▸ MATERIAL FOR THIS TASK:
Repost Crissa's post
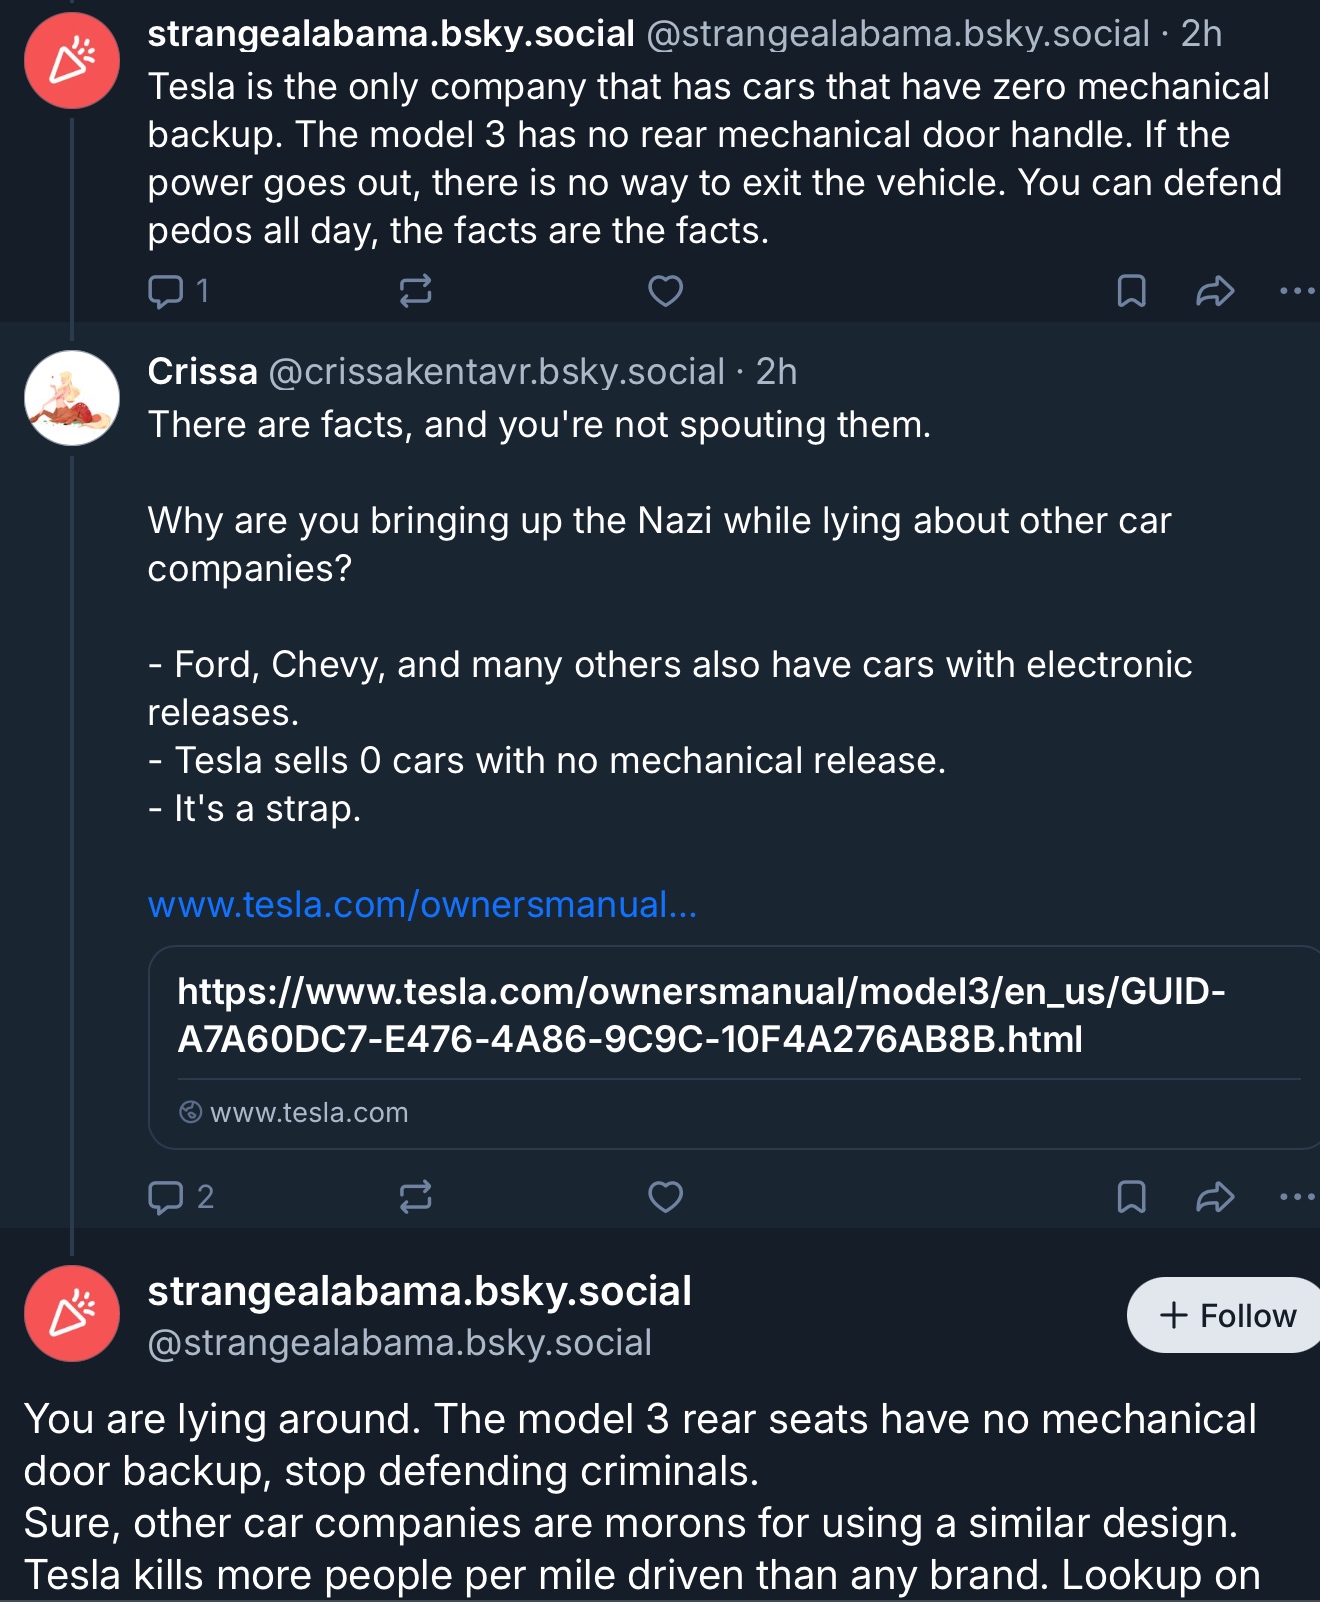Screen dimensions: 1320x1602 click(x=415, y=1197)
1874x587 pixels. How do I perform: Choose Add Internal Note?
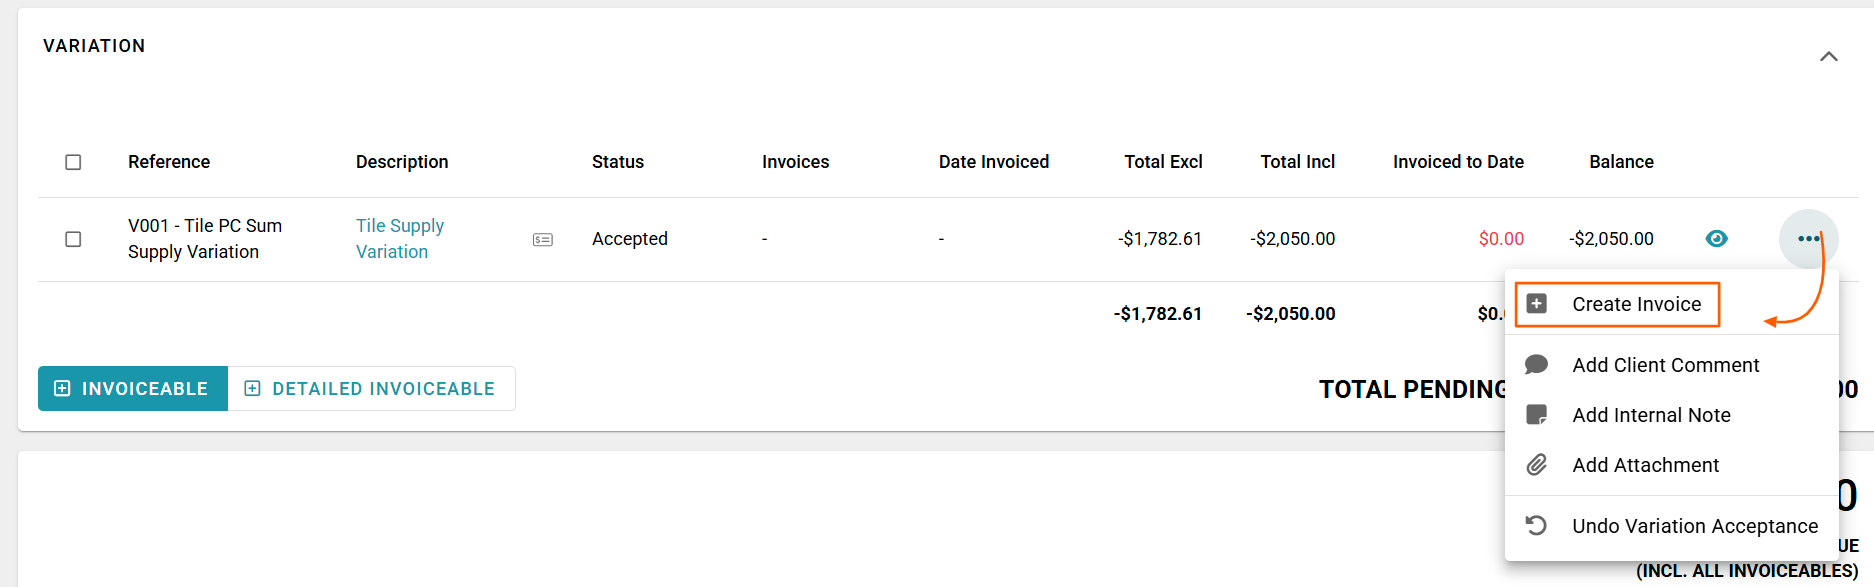(1651, 415)
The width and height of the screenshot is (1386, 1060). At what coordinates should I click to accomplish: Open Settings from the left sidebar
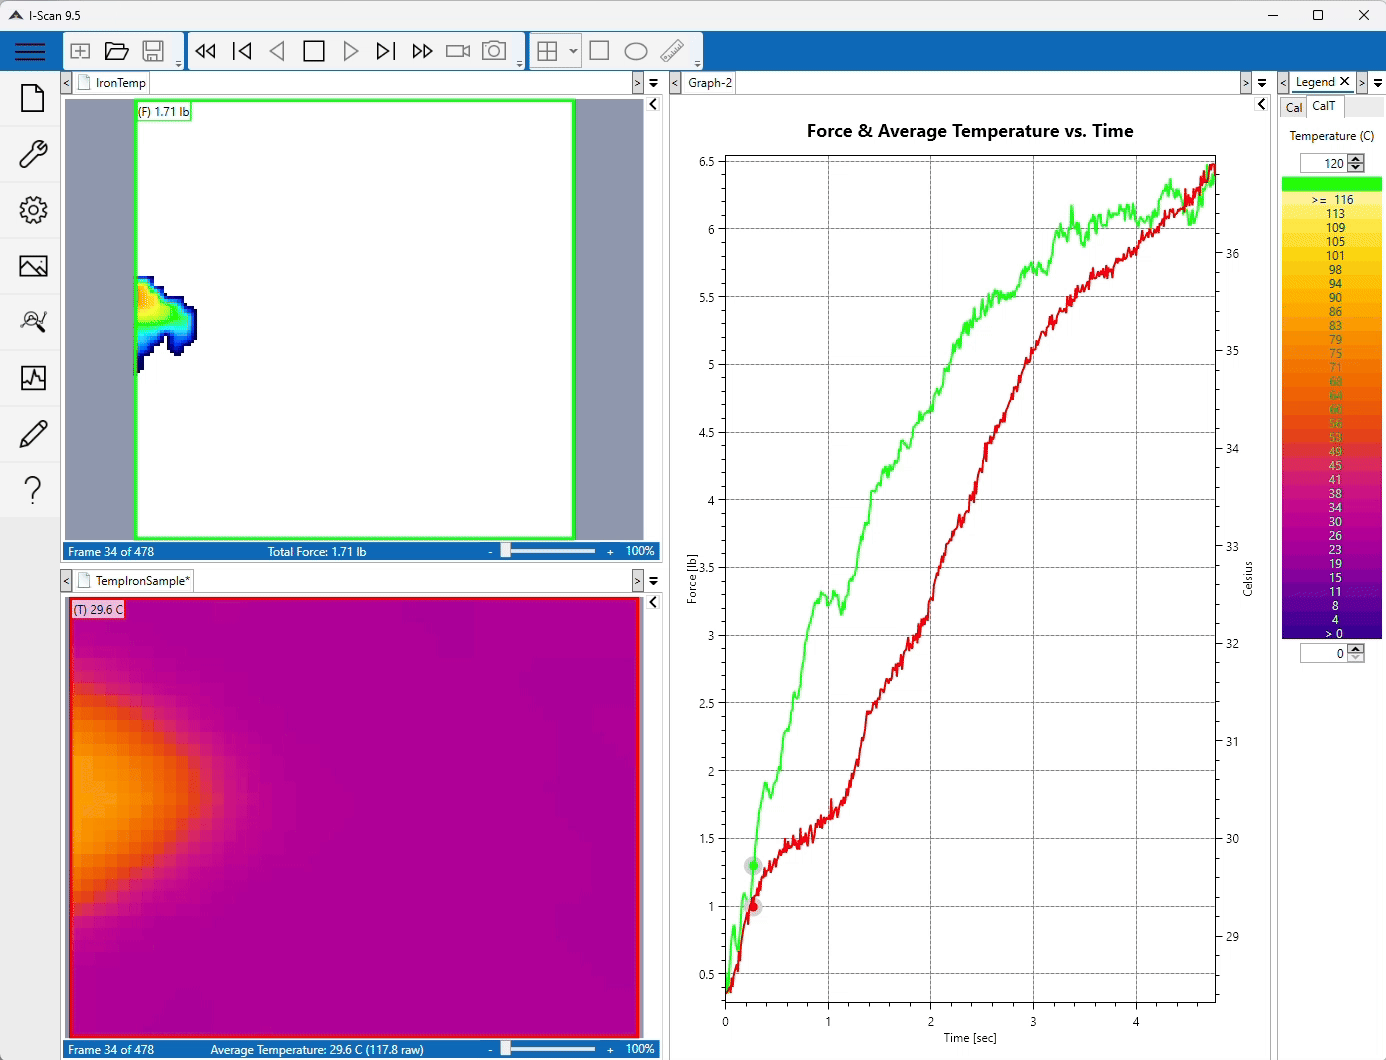[x=33, y=211]
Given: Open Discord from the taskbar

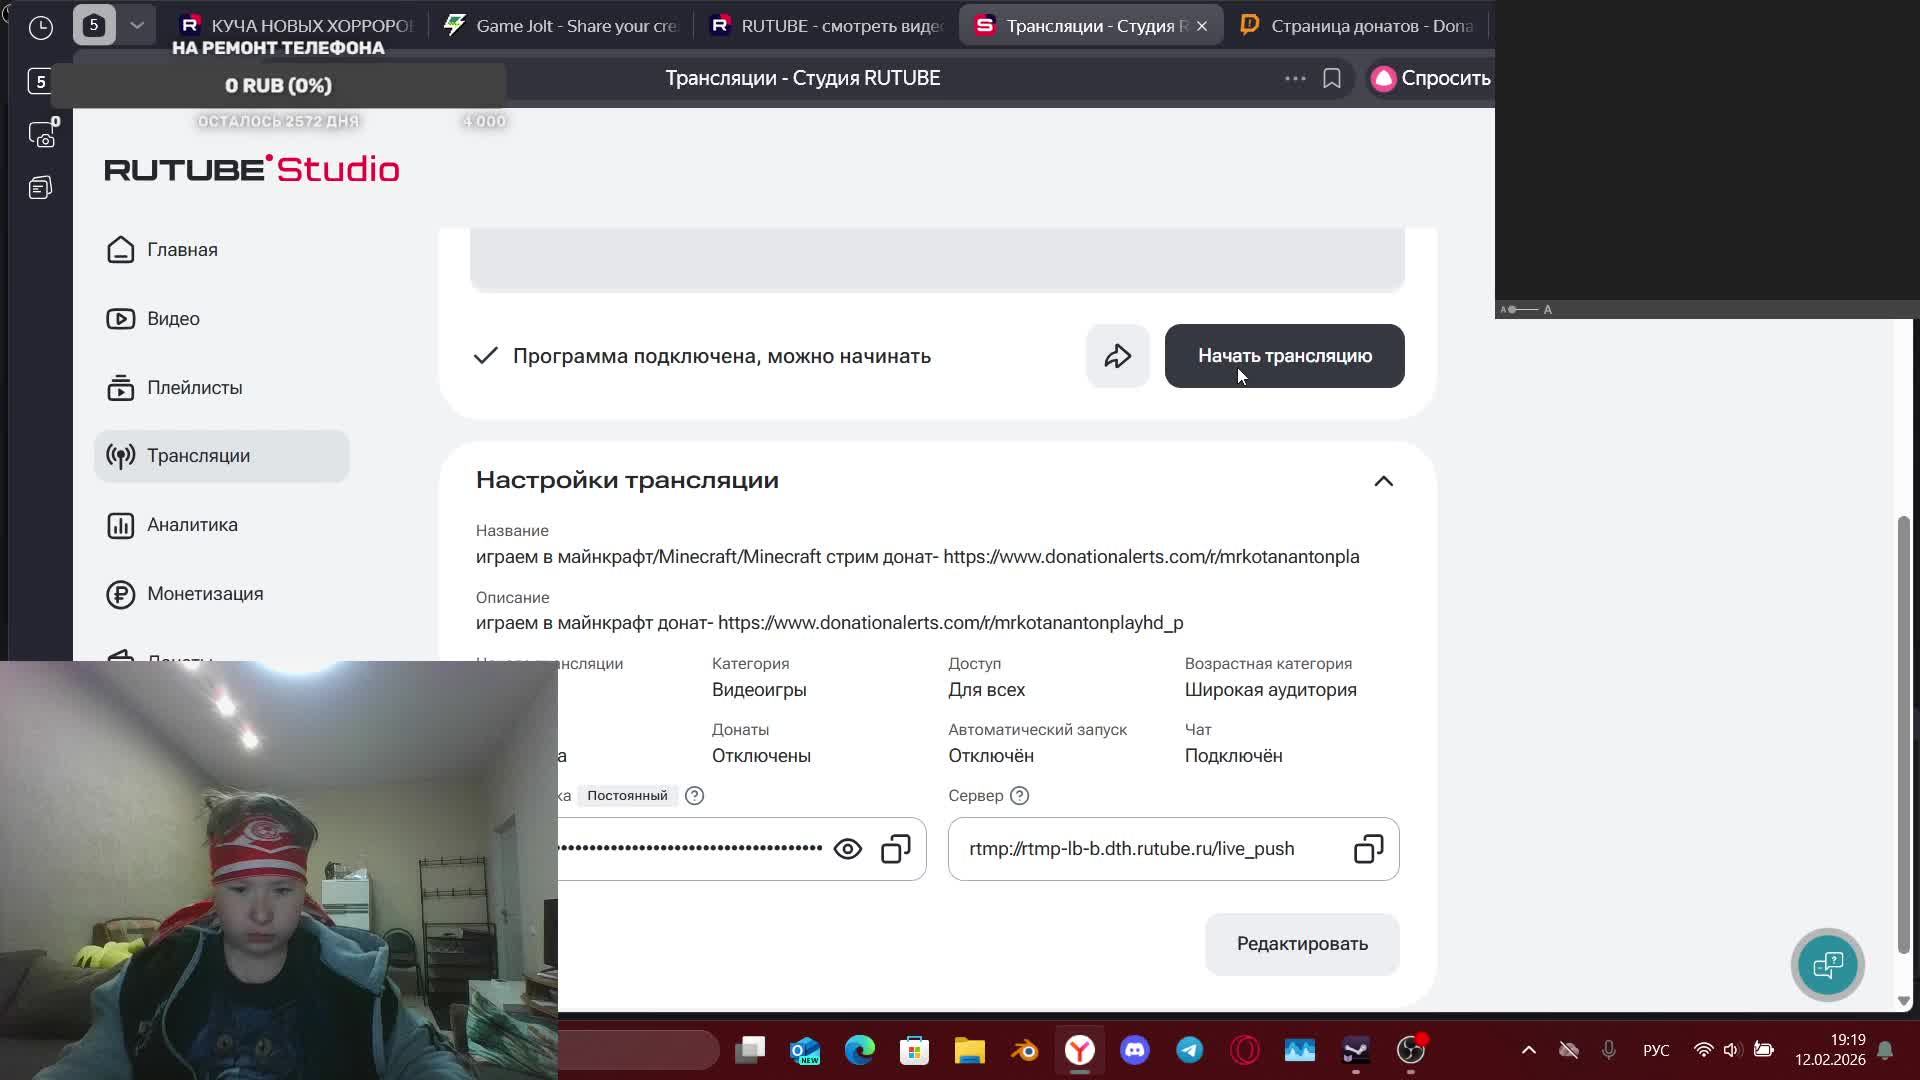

▸ WORK TO COMPLETE:
Can you write the rows above out again, substituting "Launch" for every "Open" with nothing else changed and the pictures left out?

▸ EXERCISE OUTPUT:
Repost Crissa's post
Screen dimensions: 1320x1602 click(x=415, y=1197)
1874x587 pixels. How do I perform: Choose Add Internal Note?
(1651, 415)
The width and height of the screenshot is (1386, 1060). At what coordinates should I click to accomplish: Launch Settings from the left sidebar
[x=33, y=211]
Given: Launch Discord from the taskbar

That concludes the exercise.